= DIRECTIONS =
Using the data below, find how many lines include the word "agent" and report that figure alone.

------------------------

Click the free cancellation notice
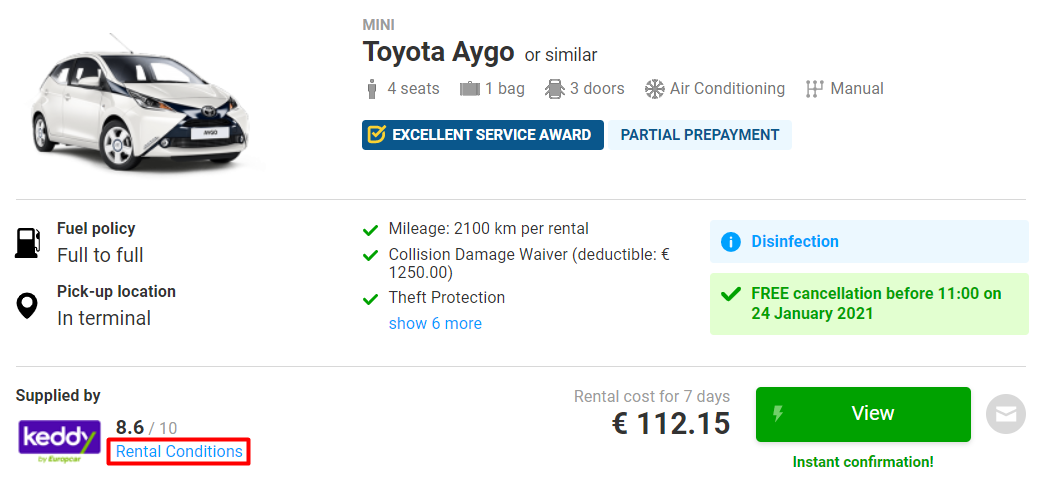This screenshot has height=485, width=1043. click(x=875, y=304)
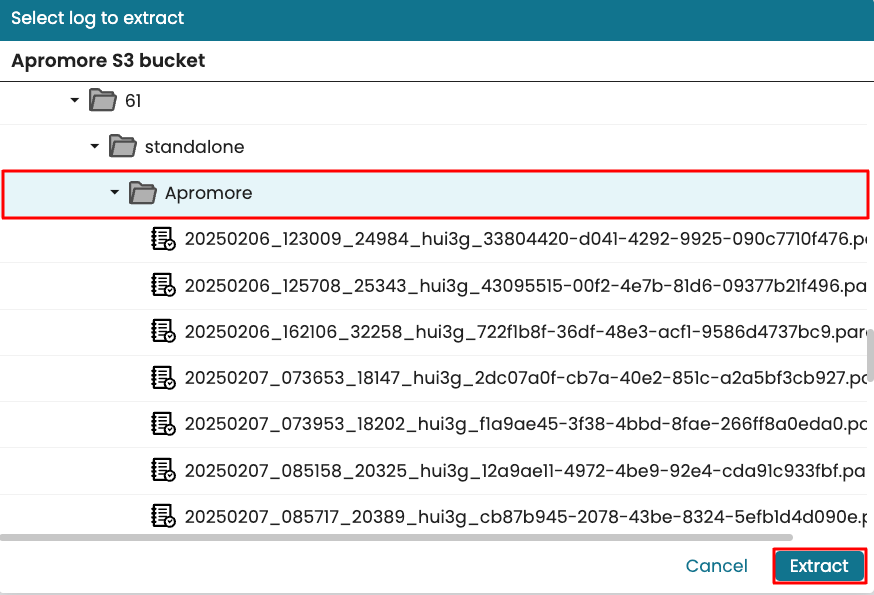The width and height of the screenshot is (874, 595).
Task: Click log icon for file 20250206_125708_25343
Action: point(163,285)
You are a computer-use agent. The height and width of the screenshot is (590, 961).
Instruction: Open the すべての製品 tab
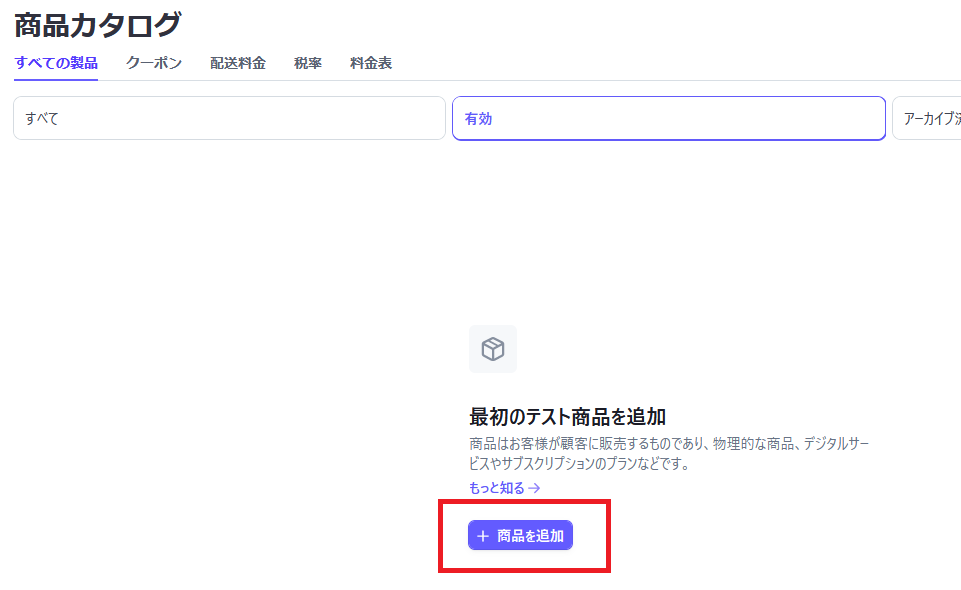[56, 63]
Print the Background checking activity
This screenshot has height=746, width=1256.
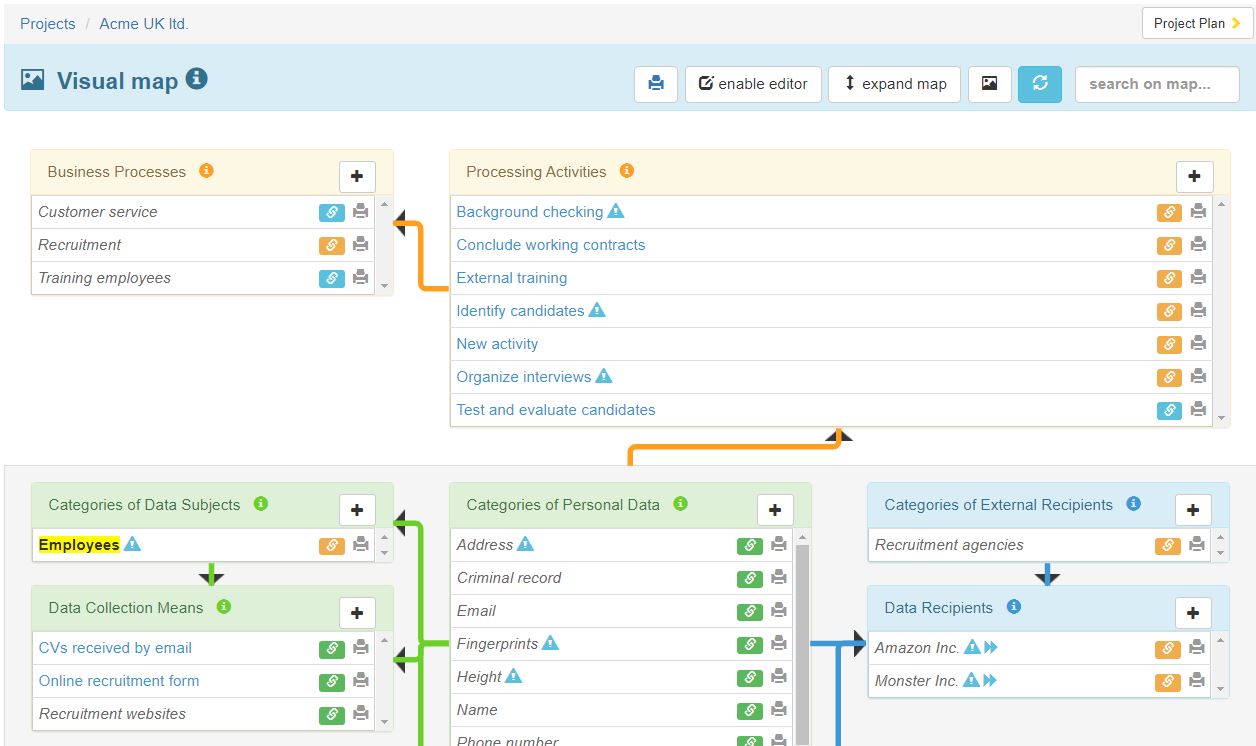point(1198,212)
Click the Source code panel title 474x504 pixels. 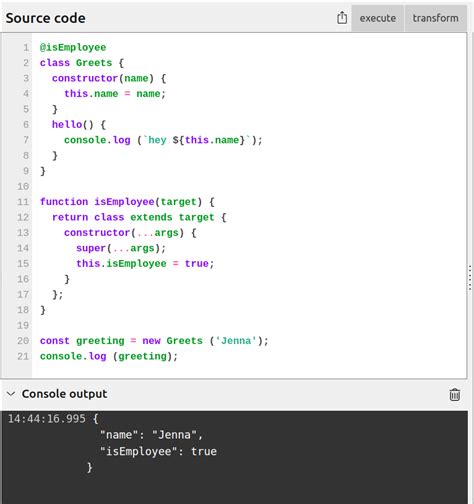pos(46,18)
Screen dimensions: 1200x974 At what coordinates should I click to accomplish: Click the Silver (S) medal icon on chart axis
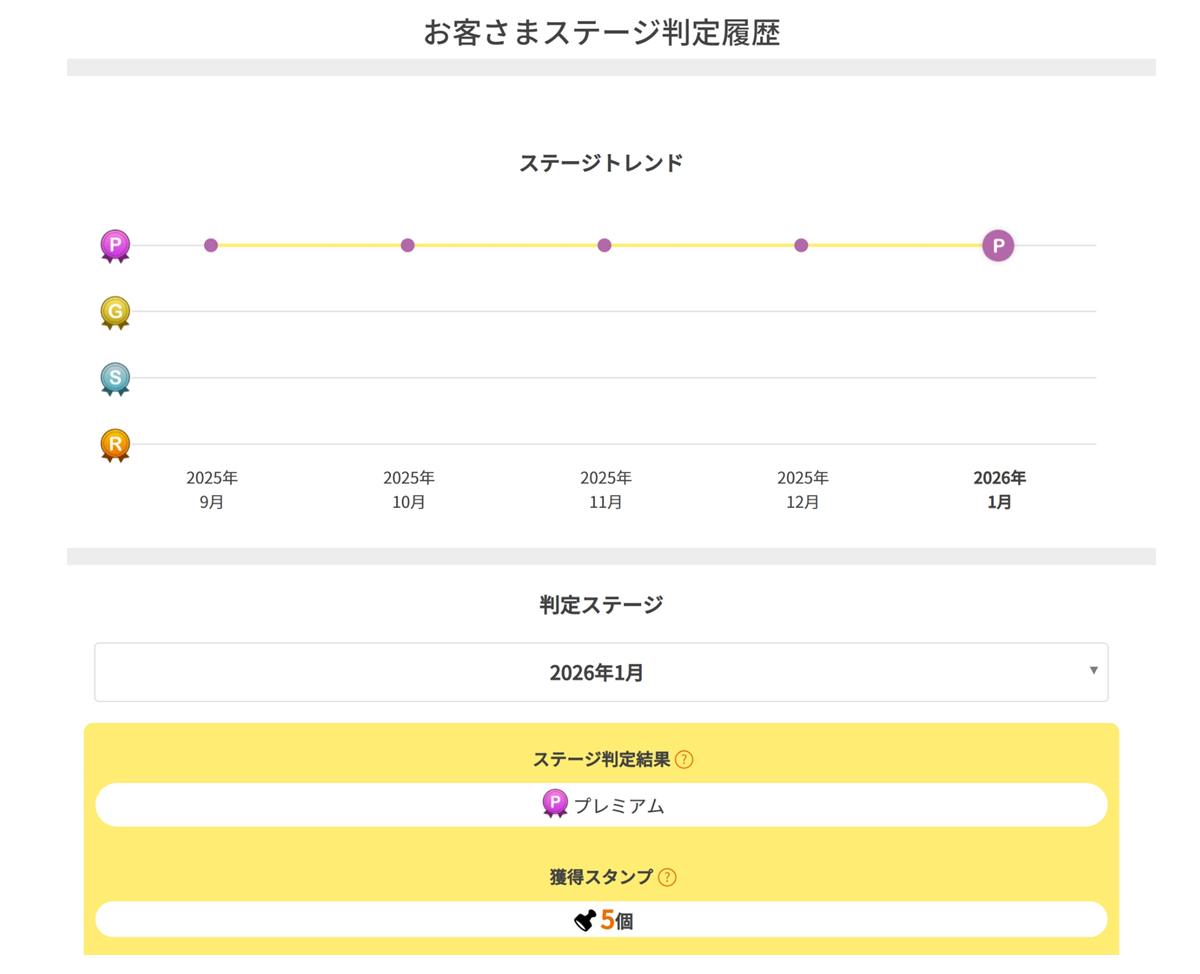115,378
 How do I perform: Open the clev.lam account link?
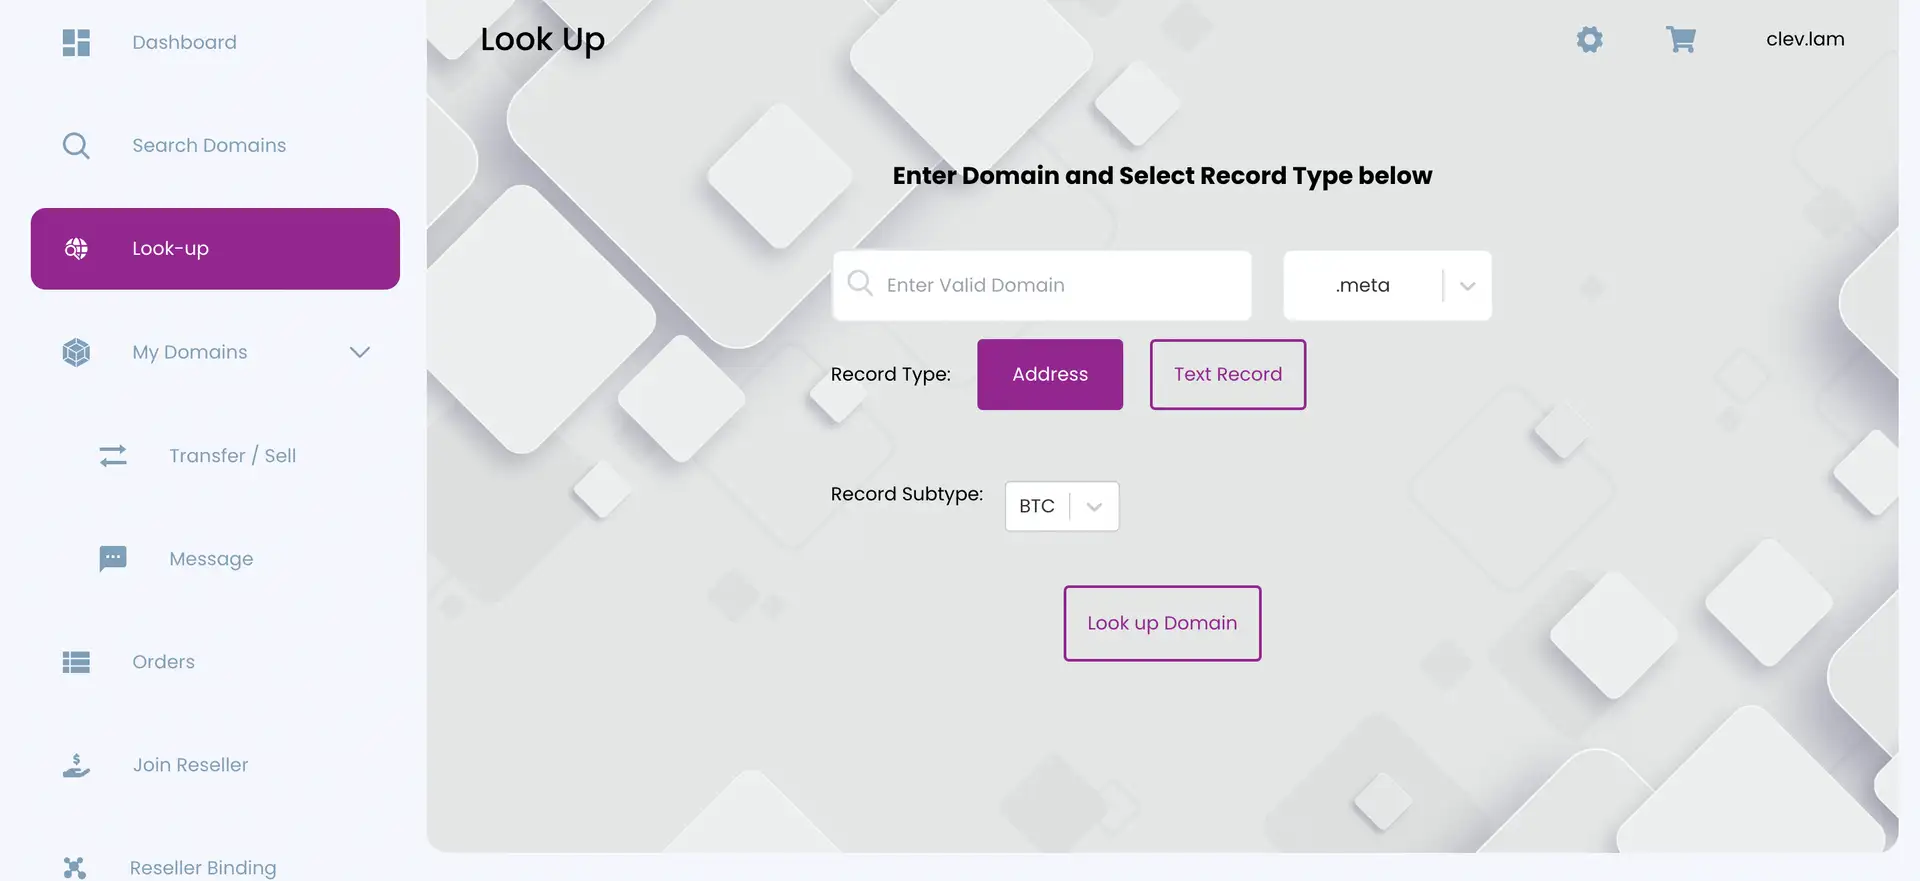[1804, 40]
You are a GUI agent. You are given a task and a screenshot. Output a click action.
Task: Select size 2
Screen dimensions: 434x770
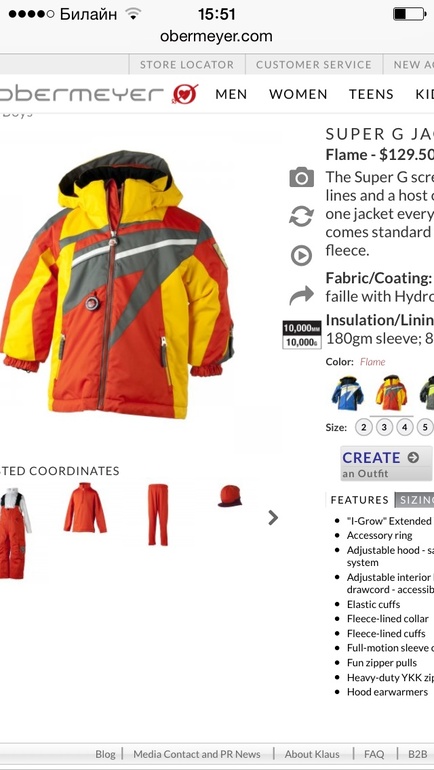click(x=363, y=427)
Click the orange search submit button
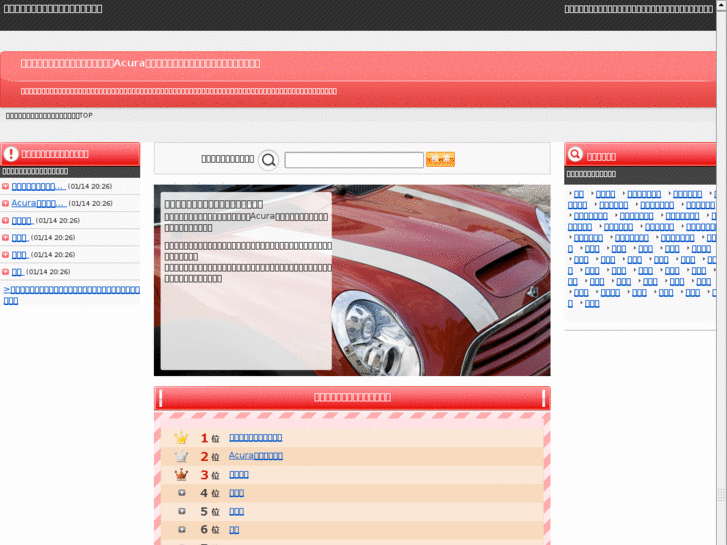 tap(440, 160)
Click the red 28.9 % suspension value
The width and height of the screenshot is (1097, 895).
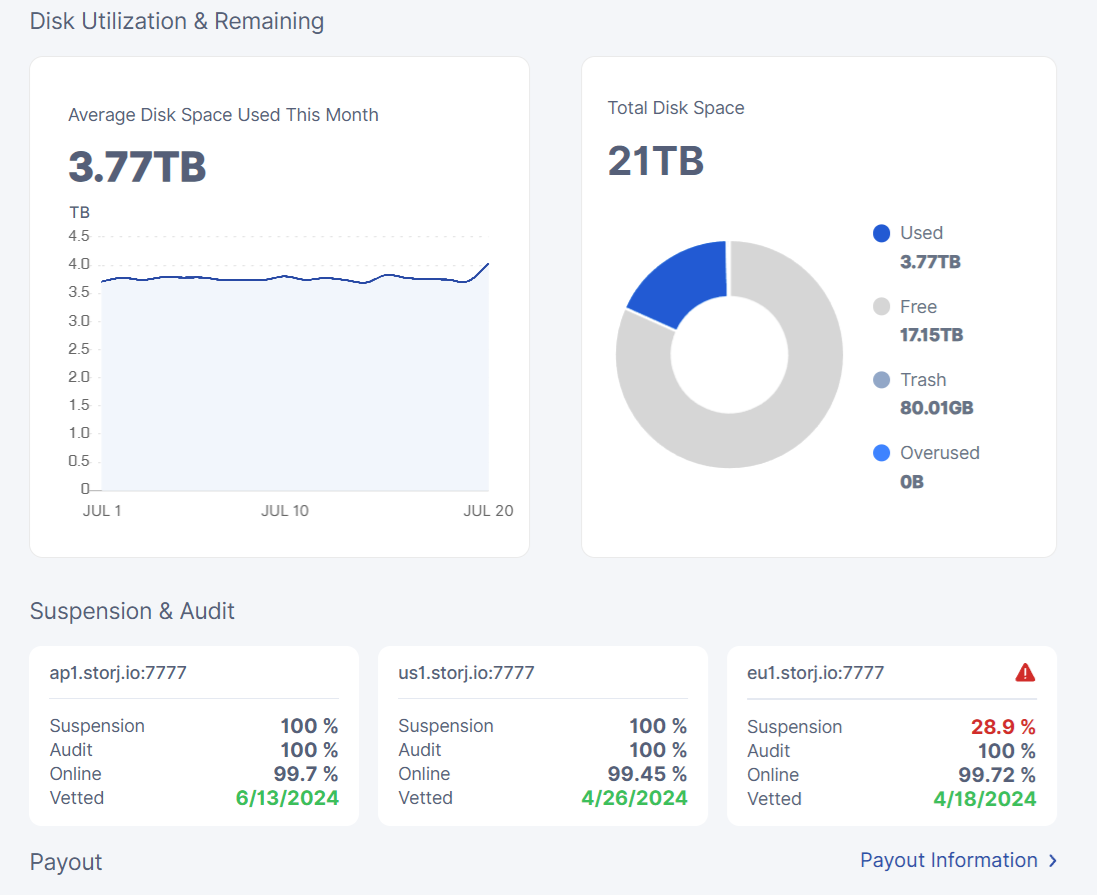coord(1003,727)
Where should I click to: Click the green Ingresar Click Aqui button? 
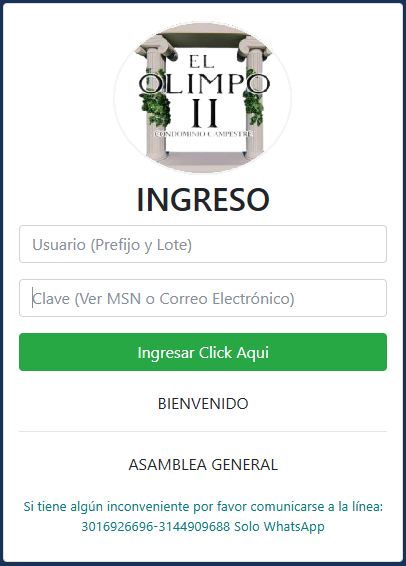203,352
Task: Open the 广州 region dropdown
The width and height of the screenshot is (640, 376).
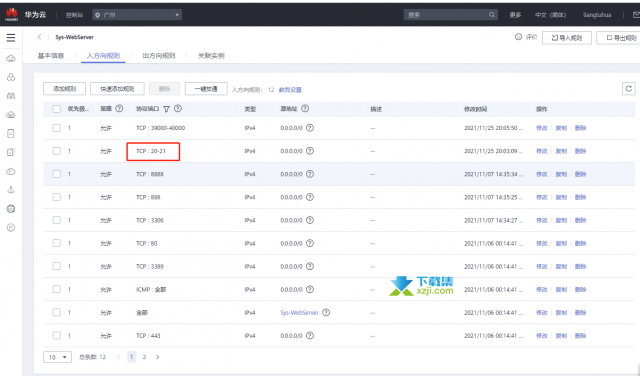Action: pos(137,15)
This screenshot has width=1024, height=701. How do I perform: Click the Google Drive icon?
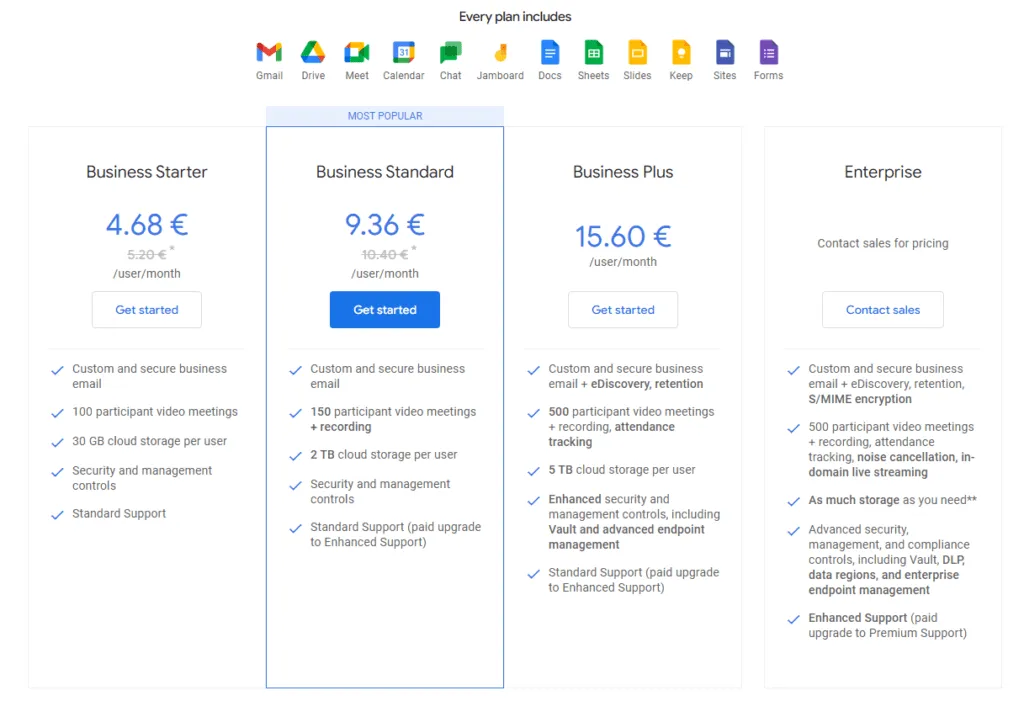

------------------------

= TASK OUTPUT =
2